◆ **Assignment**: Pictures must not appear in the copy. Reproduce exactly, and only, the lines from the one with "This screenshot has height=471, width=631." through the end of the data below.

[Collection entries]
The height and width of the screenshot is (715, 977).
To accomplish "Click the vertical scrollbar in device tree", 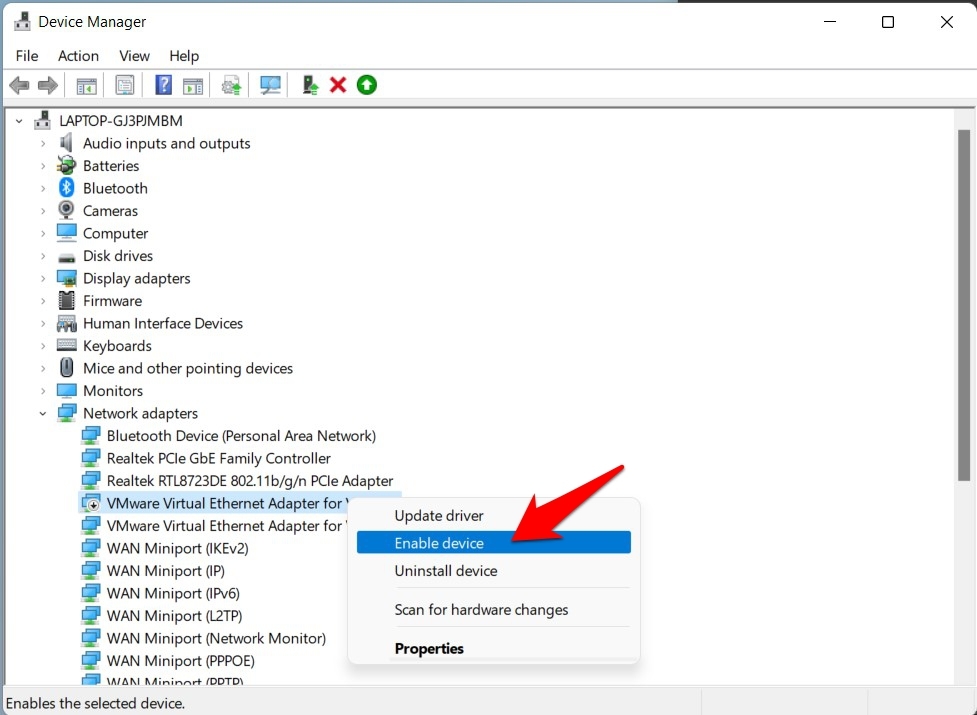I will [963, 300].
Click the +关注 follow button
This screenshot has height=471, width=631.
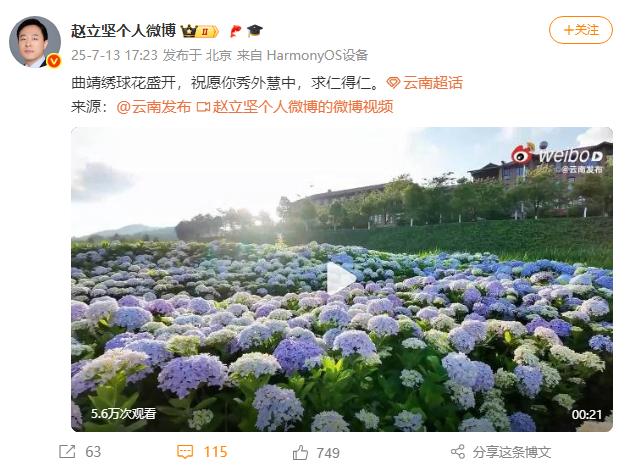coord(581,30)
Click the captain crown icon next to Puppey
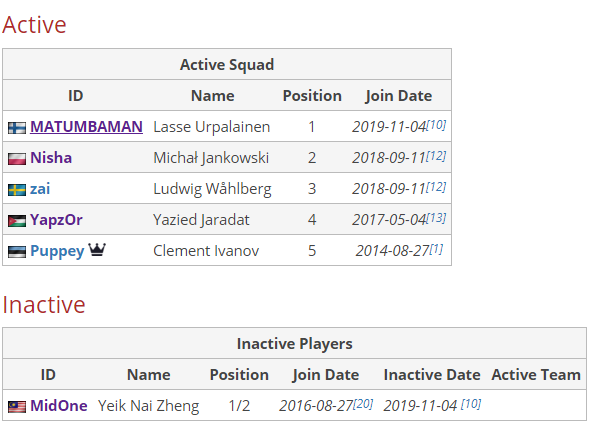592x430 pixels. [x=97, y=250]
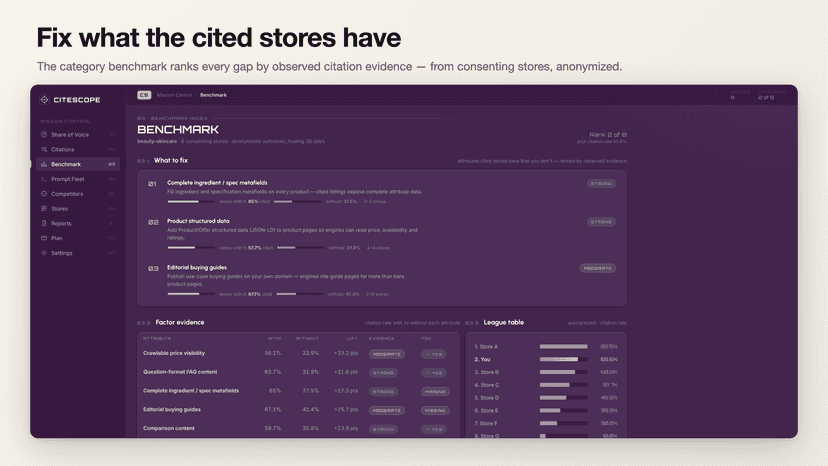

◆ **Response area**:
This screenshot has height=471, width=631.
coord(581,30)
Click the captain crown icon next to Puppey
592x430 pixels. [x=97, y=250]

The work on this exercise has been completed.